A faithful transcription of the entries below is required.

(Exercise inputs Opens)

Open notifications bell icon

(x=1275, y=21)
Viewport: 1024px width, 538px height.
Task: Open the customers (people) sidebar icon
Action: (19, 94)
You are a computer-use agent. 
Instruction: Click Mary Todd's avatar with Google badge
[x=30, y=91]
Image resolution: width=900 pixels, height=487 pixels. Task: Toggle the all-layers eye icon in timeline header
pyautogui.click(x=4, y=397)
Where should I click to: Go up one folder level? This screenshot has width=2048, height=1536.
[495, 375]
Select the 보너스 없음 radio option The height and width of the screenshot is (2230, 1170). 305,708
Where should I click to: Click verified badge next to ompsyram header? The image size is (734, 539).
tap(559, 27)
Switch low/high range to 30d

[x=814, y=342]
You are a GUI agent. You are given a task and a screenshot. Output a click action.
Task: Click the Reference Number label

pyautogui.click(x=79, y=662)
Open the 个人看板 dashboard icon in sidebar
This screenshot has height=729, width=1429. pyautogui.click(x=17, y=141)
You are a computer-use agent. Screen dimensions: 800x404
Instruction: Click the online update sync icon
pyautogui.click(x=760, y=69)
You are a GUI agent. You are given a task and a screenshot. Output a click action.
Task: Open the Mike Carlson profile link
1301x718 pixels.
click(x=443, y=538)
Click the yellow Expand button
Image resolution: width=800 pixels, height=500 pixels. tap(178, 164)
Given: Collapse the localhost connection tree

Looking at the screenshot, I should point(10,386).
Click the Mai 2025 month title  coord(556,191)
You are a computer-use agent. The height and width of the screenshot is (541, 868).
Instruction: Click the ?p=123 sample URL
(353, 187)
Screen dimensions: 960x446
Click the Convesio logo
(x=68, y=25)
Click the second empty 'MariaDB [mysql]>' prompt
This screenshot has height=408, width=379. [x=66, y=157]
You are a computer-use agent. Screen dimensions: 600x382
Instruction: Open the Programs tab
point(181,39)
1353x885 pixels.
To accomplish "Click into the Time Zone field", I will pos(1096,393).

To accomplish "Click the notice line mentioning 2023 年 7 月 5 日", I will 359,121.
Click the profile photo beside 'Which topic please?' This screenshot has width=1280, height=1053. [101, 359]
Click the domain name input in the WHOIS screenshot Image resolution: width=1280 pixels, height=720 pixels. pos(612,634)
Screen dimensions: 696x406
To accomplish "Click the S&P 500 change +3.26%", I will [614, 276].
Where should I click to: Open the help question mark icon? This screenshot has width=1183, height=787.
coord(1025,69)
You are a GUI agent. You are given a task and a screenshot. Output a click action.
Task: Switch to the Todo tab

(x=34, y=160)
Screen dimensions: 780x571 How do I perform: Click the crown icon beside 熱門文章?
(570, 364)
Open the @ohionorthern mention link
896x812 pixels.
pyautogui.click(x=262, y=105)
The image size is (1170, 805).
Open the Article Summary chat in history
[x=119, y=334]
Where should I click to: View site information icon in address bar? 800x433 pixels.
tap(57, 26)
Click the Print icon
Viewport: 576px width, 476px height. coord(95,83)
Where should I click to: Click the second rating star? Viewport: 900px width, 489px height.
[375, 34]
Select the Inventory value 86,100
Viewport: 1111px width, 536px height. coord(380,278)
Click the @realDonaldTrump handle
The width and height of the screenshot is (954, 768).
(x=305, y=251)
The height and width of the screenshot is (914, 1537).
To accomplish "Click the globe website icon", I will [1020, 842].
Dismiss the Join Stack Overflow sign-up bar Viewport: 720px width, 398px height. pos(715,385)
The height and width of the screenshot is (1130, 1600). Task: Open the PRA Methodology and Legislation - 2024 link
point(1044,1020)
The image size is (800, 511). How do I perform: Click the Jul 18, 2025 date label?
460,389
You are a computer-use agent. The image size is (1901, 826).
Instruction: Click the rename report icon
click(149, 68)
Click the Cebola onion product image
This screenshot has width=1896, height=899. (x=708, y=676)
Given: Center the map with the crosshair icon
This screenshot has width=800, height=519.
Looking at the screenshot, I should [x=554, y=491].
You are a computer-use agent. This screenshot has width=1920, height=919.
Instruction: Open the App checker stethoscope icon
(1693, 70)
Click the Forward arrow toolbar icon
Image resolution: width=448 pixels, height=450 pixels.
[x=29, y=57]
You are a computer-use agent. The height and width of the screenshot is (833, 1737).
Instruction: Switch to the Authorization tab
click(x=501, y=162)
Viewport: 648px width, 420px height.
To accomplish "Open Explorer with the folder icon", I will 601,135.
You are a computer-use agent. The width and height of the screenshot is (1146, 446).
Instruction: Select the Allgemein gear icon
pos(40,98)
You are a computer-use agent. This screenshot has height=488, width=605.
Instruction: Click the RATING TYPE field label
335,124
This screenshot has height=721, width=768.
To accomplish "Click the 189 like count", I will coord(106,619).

(Exercise inputs Closes)

Solution to the exercise →
Open notifications bell icon

(x=1275, y=21)
Viewport: 1024px width, 538px height.
Task: Open the customers (people) sidebar icon
Action: (19, 94)
You are a computer-use agent. 
Instruction: Click Mary Todd's avatar with Google badge
[x=30, y=91]
Image resolution: width=900 pixels, height=487 pixels. Task: Toggle the all-layers eye icon in timeline header
pyautogui.click(x=4, y=397)
Where should I click to: Go up one folder level? This screenshot has width=2048, height=1536.
[495, 375]
Select the 보너스 없음 radio option The height and width of the screenshot is (2230, 1170). 305,708
Where should I click to: Click verified badge next to ompsyram header? The image size is (734, 539).
tap(559, 27)
Switch low/high range to 30d

[x=814, y=342]
You are a GUI agent. You are given a task and a screenshot. Output a click action.
Task: Click the Reference Number label

pyautogui.click(x=79, y=662)
Open the 个人看板 dashboard icon in sidebar
This screenshot has height=729, width=1429. pyautogui.click(x=17, y=141)
You are a computer-use agent. Screen dimensions: 800x404
Instruction: Click the online update sync icon
pyautogui.click(x=760, y=69)
You are a GUI agent. You are given a task and a screenshot. Output a click action.
Task: Open the Mike Carlson profile link
1301x718 pixels.
click(x=443, y=538)
Click the yellow Expand button
Image resolution: width=800 pixels, height=500 pixels. tap(178, 164)
Given: Collapse the localhost connection tree

Looking at the screenshot, I should point(10,386).
Click the Mai 2025 month title  coord(556,191)
You are a computer-use agent. The height and width of the screenshot is (541, 868).
Instruction: Click the ?p=123 sample URL
(353, 187)
Screen dimensions: 960x446
Click the Convesio logo
(x=68, y=25)
Click the second empty 'MariaDB [mysql]>' prompt
This screenshot has height=408, width=379. [x=66, y=157]
You are a computer-use agent. Screen dimensions: 600x382
Instruction: Open the Programs tab
point(181,39)
1353x885 pixels.
To accomplish "Click into the Time Zone field", I will pos(1096,393).

To accomplish "Click the notice line mentioning 2023 年 7 月 5 日", I will 359,121.
Click the profile photo beside 'Which topic please?' This screenshot has width=1280, height=1053. [101, 359]
Click the domain name input in the WHOIS screenshot Image resolution: width=1280 pixels, height=720 pixels. pos(612,634)
Screen dimensions: 696x406
To accomplish "Click the S&P 500 change +3.26%", I will [614, 276].
Where should I click to: Open the help question mark icon? This screenshot has width=1183, height=787.
coord(1025,69)
You are a GUI agent. You are given a task and a screenshot. Output a click action.
Task: Switch to the Todo tab

(x=34, y=160)
Screen dimensions: 780x571 How do I perform: Click the crown icon beside 熱門文章?
(570, 364)
Open the @ohionorthern mention link
896x812 pixels.
pyautogui.click(x=262, y=105)
The image size is (1170, 805).
Open the Article Summary chat in history
[x=119, y=334]
Where should I click to: View site information icon in address bar? 800x433 pixels.
tap(57, 26)
Click the Print icon
Viewport: 576px width, 476px height. coord(95,83)
Where should I click to: Click the second rating star? Viewport: 900px width, 489px height.
[375, 34]
Select the Inventory value 86,100
Viewport: 1111px width, 536px height. coord(380,278)
Click the @realDonaldTrump handle
The width and height of the screenshot is (954, 768).
(x=305, y=251)
The height and width of the screenshot is (914, 1537).
To accomplish "Click the globe website icon", I will [1020, 842].
Dismiss the Join Stack Overflow sign-up bar Viewport: 720px width, 398px height. pos(715,385)
The height and width of the screenshot is (1130, 1600). Task: Open the PRA Methodology and Legislation - 2024 link
point(1044,1020)
The image size is (800, 511). How do I perform: Click the Jul 18, 2025 date label?
460,389
You are a computer-use agent. The image size is (1901, 826).
Instruction: Click the rename report icon
click(149, 68)
Click the Cebola onion product image
This screenshot has width=1896, height=899. (x=708, y=676)
Given: Center the map with the crosshair icon
This screenshot has width=800, height=519.
Looking at the screenshot, I should [x=554, y=491].
You are a computer-use agent. This screenshot has width=1920, height=919.
Instruction: Open the App checker stethoscope icon
(1693, 70)
Click the Forward arrow toolbar icon
Image resolution: width=448 pixels, height=450 pixels.
[x=29, y=57]
You are a computer-use agent. The height and width of the screenshot is (833, 1737).
Instruction: Switch to the Authorization tab
click(x=501, y=162)
Viewport: 648px width, 420px height.
To accomplish "Open Explorer with the folder icon", I will 601,135.
You are a computer-use agent. The width and height of the screenshot is (1146, 446).
Instruction: Select the Allgemein gear icon
pos(40,98)
You are a computer-use agent. This screenshot has height=488, width=605.
Instruction: Click the RATING TYPE field label
335,124
This screenshot has height=721, width=768.
To accomplish "Click the 189 like count", I will coord(106,619).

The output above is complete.